Time to get off the beach before it gets dark, thought I.
To get up the track I had made I had to swing the truck in a limited space, to the left, complete a thirty metre run, and then get up and over a sloping 90 metre sand dune. We were about half way up the dune when there was a loud noise emanating from the front wheels of the truck. A loud bang followed and with the back wheels spinning they dug right into the dune. On inspection it seemed that something has broken in the left had freewheeling hub, which prevented it from engaging. Now we only had two-wheel drive!
I then made a bad mistake by reversing down the dune again to get a run up and over the dune. I dropped the tyre pressures down to 8psi. The tyres were bulging at the sides, and careful not to spin a tyre off the rims, I tried a run up the dune. This time I only made it a quarter of the way up. I backed down again. Then I have it a little more revs but still only managed to get the truck to quarter of the way up the dune.
Now it was a winch job. Trouble was there were no trees in sight and only low heath type scrub on the dune fringes. It was time to bury the spare wheel.
It took from 7pm to 1.30am in the morning to bury the spare wheel six times and winch off it with a Tirfor Handwinch! I slogged and sweated in the cool night air until I thought that every muscle in my body was going to tear apart. As we got closer to the crest of the dune I encouraged Judith to try slipping the clutch a bit to gain a few metres at a time but to no avail. The just as I was getting to the end of my tether we got some traction and I yelled “Go! Go! Go!” And with that Judith drove past me, over the winch cable, the winch, and the buried spare wheel, to the safety of firm ground. Our torch batteries were running low but we managed to find all the cable and shackles in the dark, dig the spare wheel out and throw everything on the back of the Ute.
We fell into bed at 2am dead tired and slept for 12 hours.
I sold the Tirfor the following day and two days after that I traded the F100 in on a two-wheel drive Ford Courier Ute at Port Hedland.
I lost 5 kilos in weight during the winching operation.
We were having a few quiet beers at the pub at Gregory Downs and chatting to a stuttering, D..D..D..D..Davoe, the publican.
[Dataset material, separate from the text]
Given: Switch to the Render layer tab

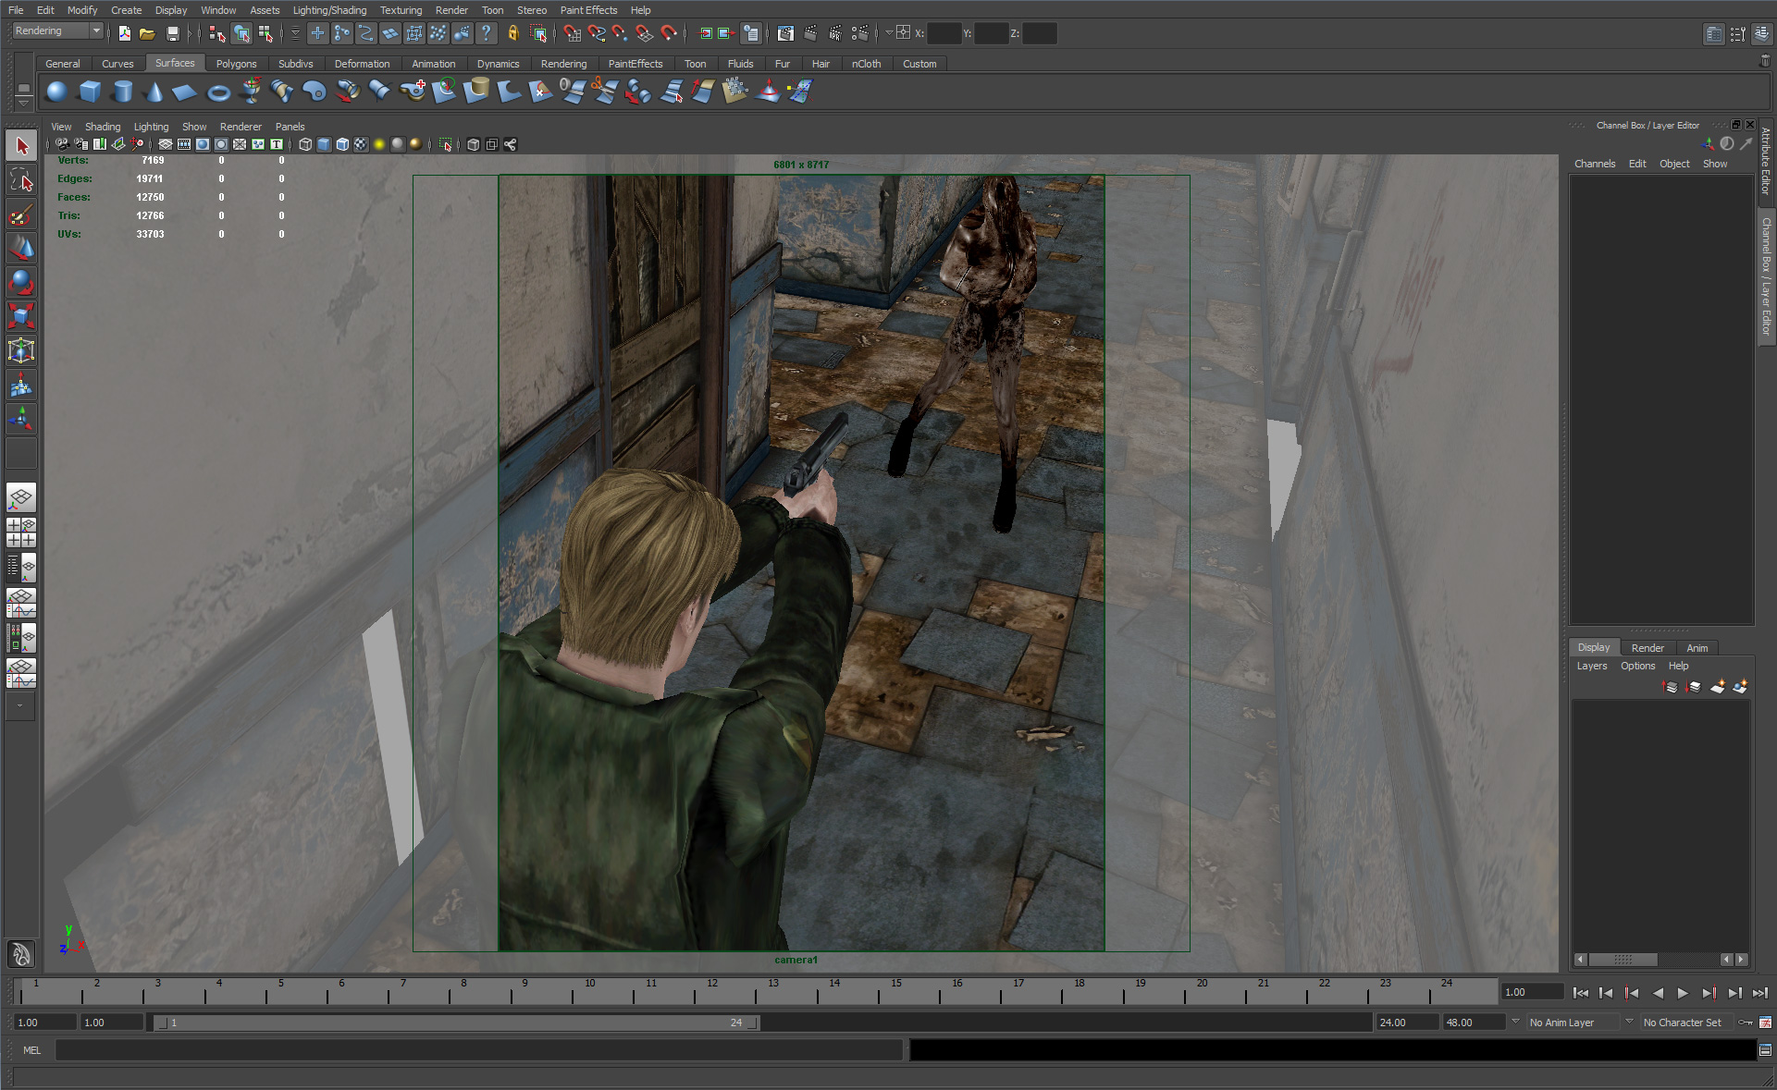Looking at the screenshot, I should [x=1647, y=648].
A wet season storm came and went. The local copper from Burketown was also having a beer and when it started raining he said goodbye and left in a hurry. Nobody said much else even though they knew we were heading north to Burketown. The storm passed and eventually we said cheers and left on our way north.
We had a job lined up at Escott Station just out of Burketown where they were setting up a tourist venture and we were due there the next day. We were driving an old ’77 Nissan G60 three speed and towing and 18 foot Millard Caravan.
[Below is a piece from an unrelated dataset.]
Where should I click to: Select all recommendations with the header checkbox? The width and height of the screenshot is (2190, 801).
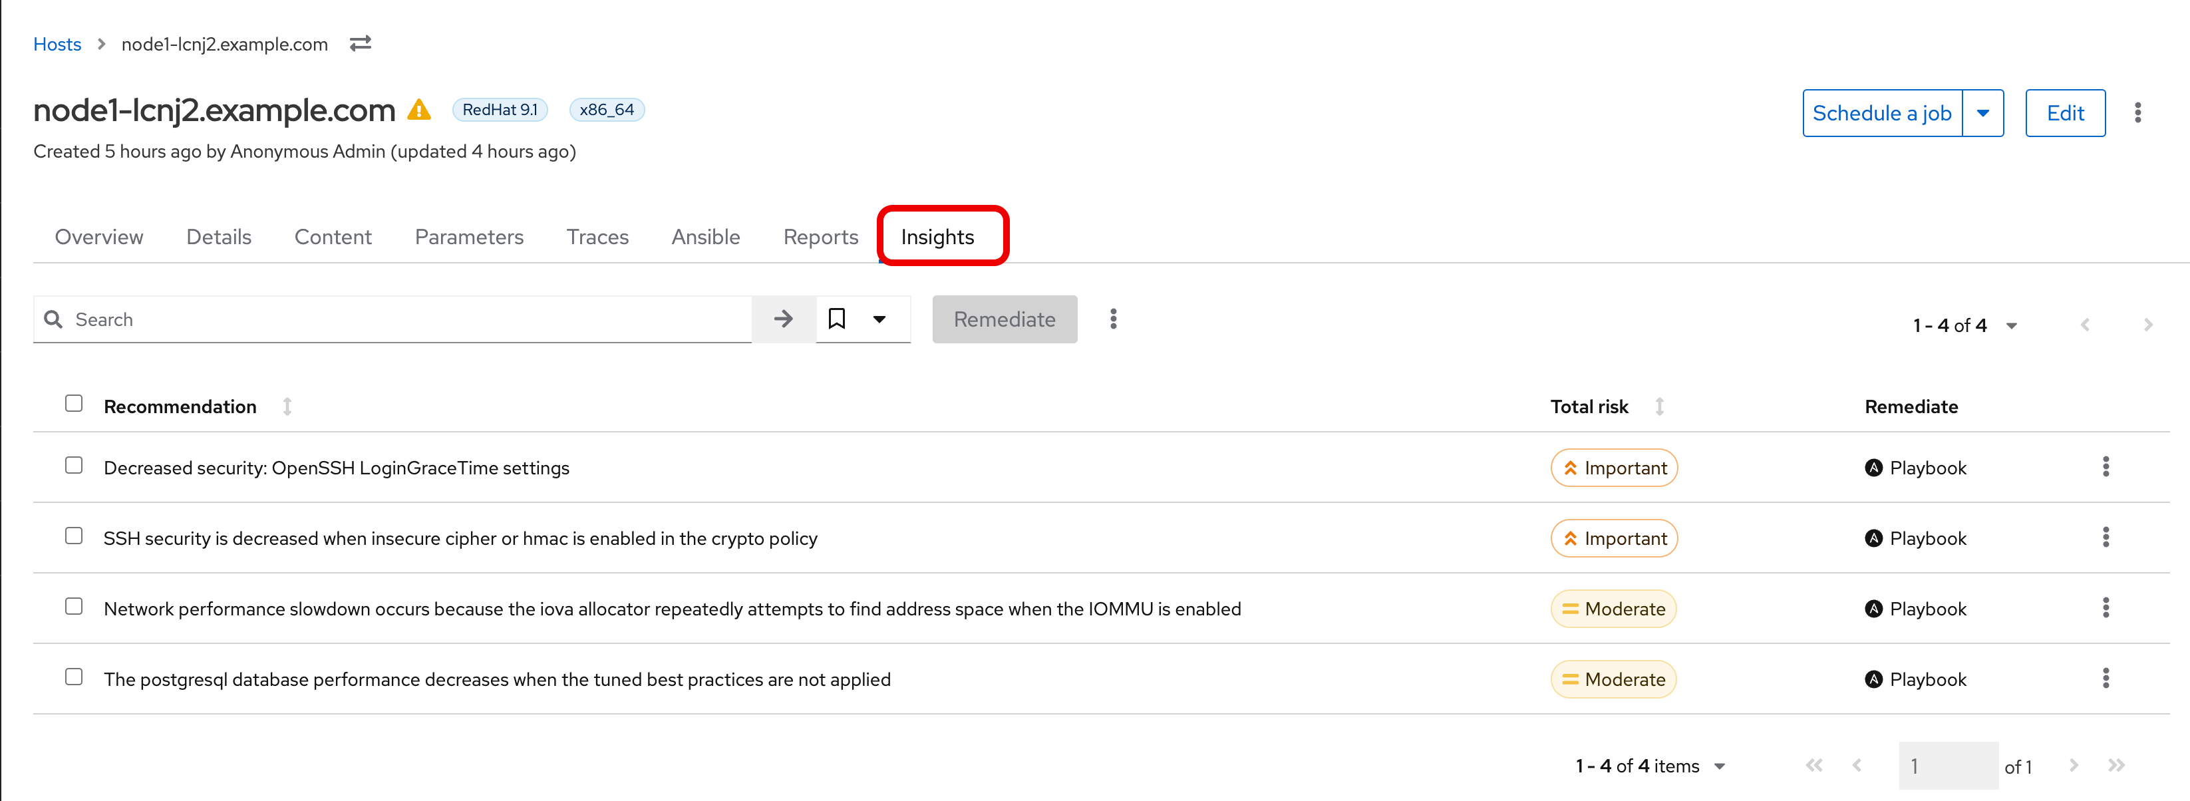click(74, 403)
It was only a light storm that had passed over. We sloshed down the road through the fresh puddles of water and some small rivulets of water running over the road. Then we hit the black soil as we approached a cattlegrid. The back of the Nissan slewed sideways and we jack-knifed into the grid. I got out and inspected for damage but we had not hit anything and we were OK except for being in a jack-knifed position in the middle of the grid. I got out of the truck and engaged the front hubs, got back in the cabin, put the truck into low range and eased onward to straighten the rig out.
We continued on our journey driving through along a very wet black soil road. Then I started to feel the truck slow down and we saw that we were picking up the mud with the wheels. By that time it was too late for the van and all four wheels were stationary packed solid with mud. We got out of the truck and mud caked on to our thongs. We had to discard them and very soon we had mud between our toes as we were trying to scrape the mud away from under the wheel arches of the caravan. It was a hopeless situation and we progressed only a few hundred metres when we had all the wheels clear before becoming bogged again.
It was time to stop trying. We cleaned ourselves as best we could and sat there in the middle of the road in the caravan and played Yahtzee till the sun went down. Then we cooked some tucker and slept like babes.
The next morning it was still too wet to do anything so we just lazed around. At mid morning we heard a vehicle approaching and it was the postie doing his run from Burketown to Mount Isa in a Troopcarrier. He had undersized tyres on the Troopy and the clinging mud just fell off when too much accumulated on the tyres. He stopped for a chat and said that the road should dry out if we get a clear day.
We waited. Sure enough, after some hours and bright sunshine the road dried off and we were able to drive away with dry mud peeling off the wheels like sheets of newspaper.